I'm sure it's intentional, so can someone explain the rationale for this behavior:

Python 2.7.2 (default, Oct 13 2011, 15:27:47) 
[GCC 4.1.2 20080704 (Red Hat 4.1.2-44)] on linux2
Type "help", "copyright", "credits" or "license" for more information.
>>> from os.path import isdir,expanduser
>>> isdir("~amosa/pdb")
>>> isdir(expanduser("~amosa/pdb"))
>>> from os import chdir
>>> chdir("~amosa/pdb")
Traceback (most recent call last):
  File "<stdin>", line 1, in <module>
OSError: [Errno 2] No such file or directory: '~amosa/pdb'
>>> chdir(expanduser("~amosa/pdb"))

It's really annoying since, after all, the path with a username in it can be resolved unambiguously... I want to write code that can handle any sort of input that a user might give me, but this behavior requires me to call expanduser on every path my code has to deal with. It also means that anywhere I print that path out for the user to see, it will be slightly less legible than what they gave me.

This seems inconsistent with the concept of "duck typing" in which I generalize to mean that I expect python not to whine to me unless there's actually a problem...

  • 7
    I don't know. As a Python developer, I appreciate the fact that Python doesn't go around magically expanding strings on me unless I explicitly request that behavior. If you implement your code properly you can probably centralize your calls to expanduser to make it less of an annoyance.
    – larsks
    May 7, 2012 at 19:25
  • 4
    chdir assumes it's a literal name. And that is most definitely not what duck typing means. May 7, 2012 at 19:25
  • Make a function that handles all of the behavior. Python gives you the core functionality.
    – Blender
    May 7, 2012 at 19:26

2 Answers 2


Because the underlying system calls don't recognize user paths, and the file access APIs are a fairly thin wrapper over them.
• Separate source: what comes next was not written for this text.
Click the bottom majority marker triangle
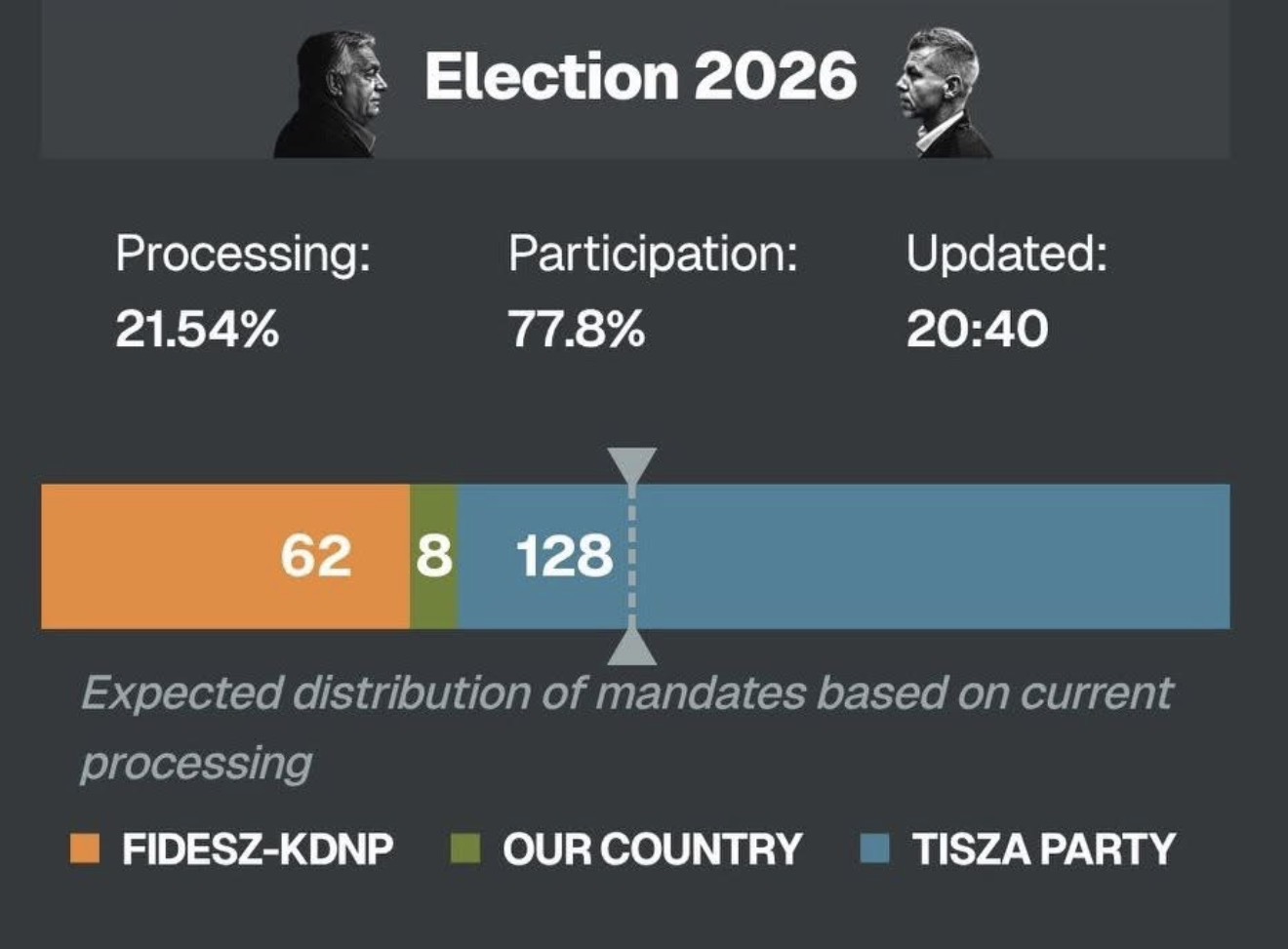The height and width of the screenshot is (949, 1288). [632, 648]
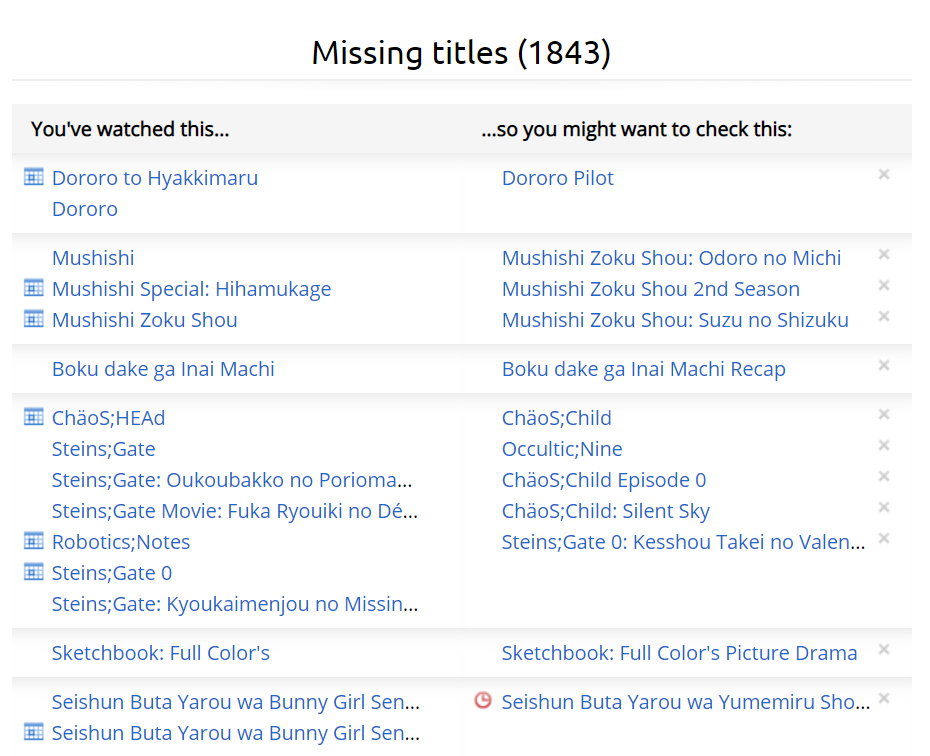Open the Steins;Gate link
The image size is (930, 756).
[x=104, y=449]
Additionally, it would be fairly surprising for non-Unix users,
if (for example) fopen("~foo") returns a "foo: no such user" error (as "~foo" is a valid file name on, for example, Windows)…
Or, similarly, if fopen("~administrator") returns an error like "Is a directory: C:\Documents and Settings\Administrator\".

Finally, as commenters have noted: you're confusing "duck typing" with "helpful shortcuts", which are two entirely different things:
- Duck typing allows me to substitute for a duck anything which quacks like a duck.
- Helpful shortcuts allow me to substitute for a duck anything which could be made to quack like a duck.(Python does not "try to make it quack" like some other languages do).

  • 2
    ~foo is also a valid name on linux, and most other posixy settings. May 7, 2012 at 19:42
  • I guess duck typing in my mind is "try to make it quack" before complaining. In this case, Python isn't trying very hard. I really like python because it's easy to write code that Just Works. But when it comes to getting python to do shell scripting, I find I'm writing a lot of my own utility code.
    – amos
    May 7, 2012 at 23:59
  • 2
    Ah, yes - so that's the difference. Python does not "try to make it quack" like some other languages do (for example, Python throws errors for: 1 + "2", object().foo, and referencing an undefined variable). May 8, 2012 at 0:56

In normal Unix utilities, the ~amosa syntax is handled by the shell, which is the program that invokes utilities. The utilities themselves do not know about the special ~ syntax (generally).

So if your python program is invoked by a shell on Unix, it will Just Work:

$ python -c 'import sys; print sys.argv[1]' ~drj

Notice how the python program above prints the expanded path, even though it clearly has no code to do the expansion itself. The shell expanded it.

  • 2
    This is a useful point, since in programs accepting input from the command line, it may appear to beginners that python does do expansion, even though this is actually being done by the shell. This can lead to confusion when adding a filename programatically or from user input, where this expansion does not happen.